### Task description:
With all pictures excluded, restate the records that follow exactly as written.
──────────────────────────────
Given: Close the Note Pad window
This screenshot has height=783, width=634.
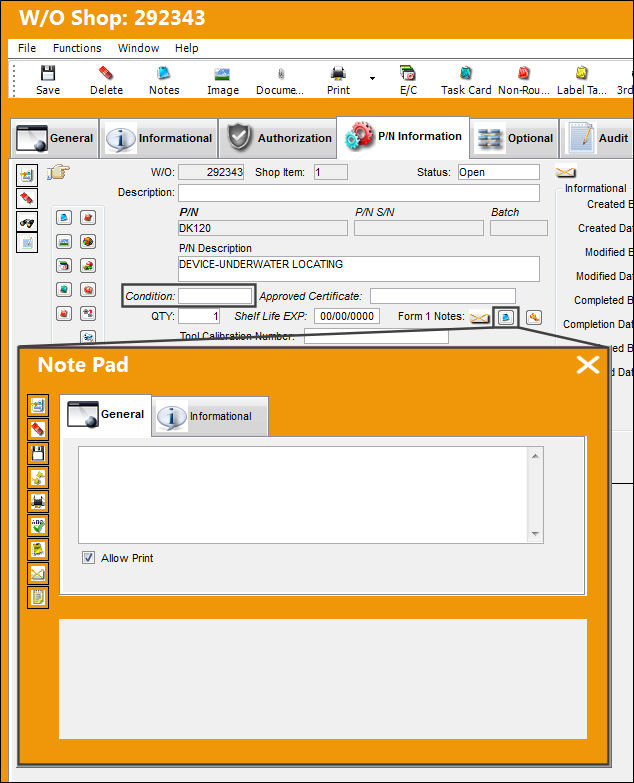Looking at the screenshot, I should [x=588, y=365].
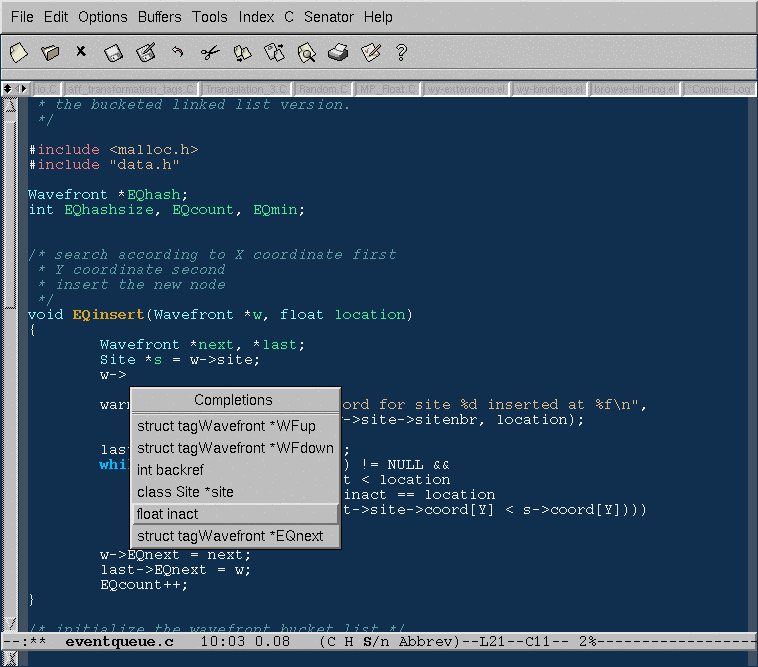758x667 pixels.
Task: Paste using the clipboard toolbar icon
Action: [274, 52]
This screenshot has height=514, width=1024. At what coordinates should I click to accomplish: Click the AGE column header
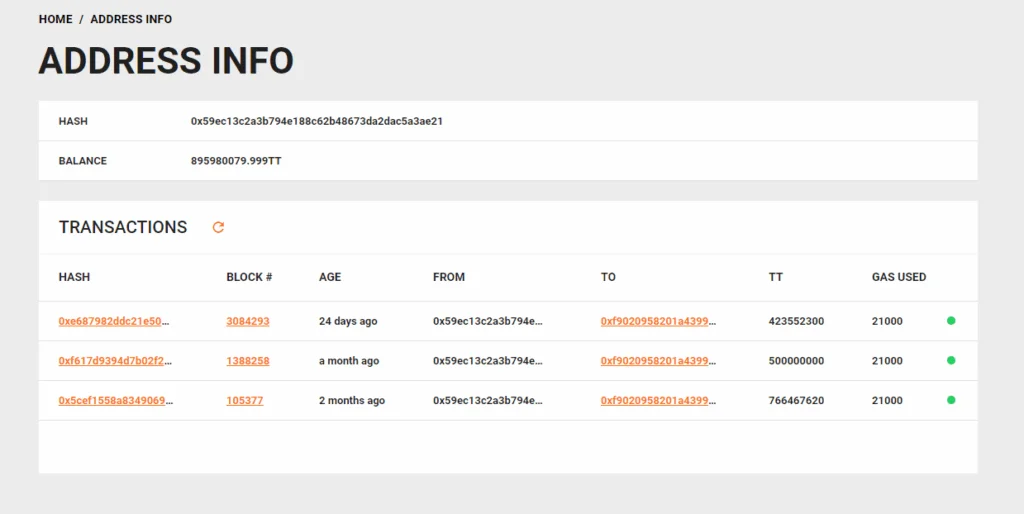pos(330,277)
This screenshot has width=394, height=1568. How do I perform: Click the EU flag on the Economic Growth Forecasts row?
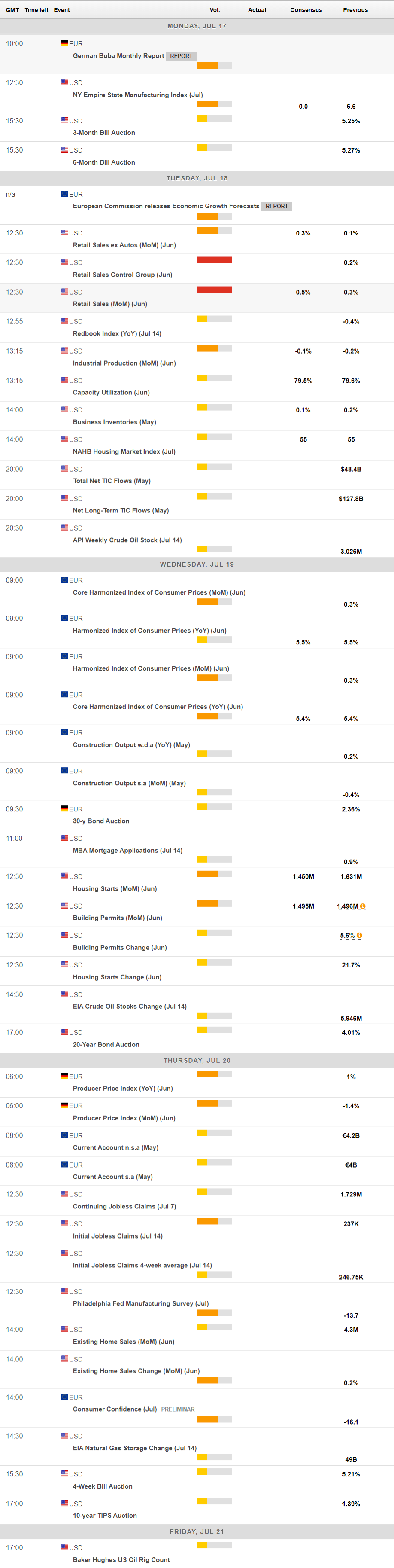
──────────────────────────────
### Response to the exercise:
Given: Close the Note Pad window
This screenshot has height=783, width=634.
Looking at the screenshot, I should [x=588, y=365].
758x667 pixels.
Task: Paste using the clipboard toolbar icon
Action: [274, 52]
This screenshot has height=514, width=1024. At what coordinates should I click to accomplish: Click the AGE column header
pos(330,277)
This screenshot has width=394, height=1568. How do I perform: Click the EU flag on the Economic Growth Forecasts row?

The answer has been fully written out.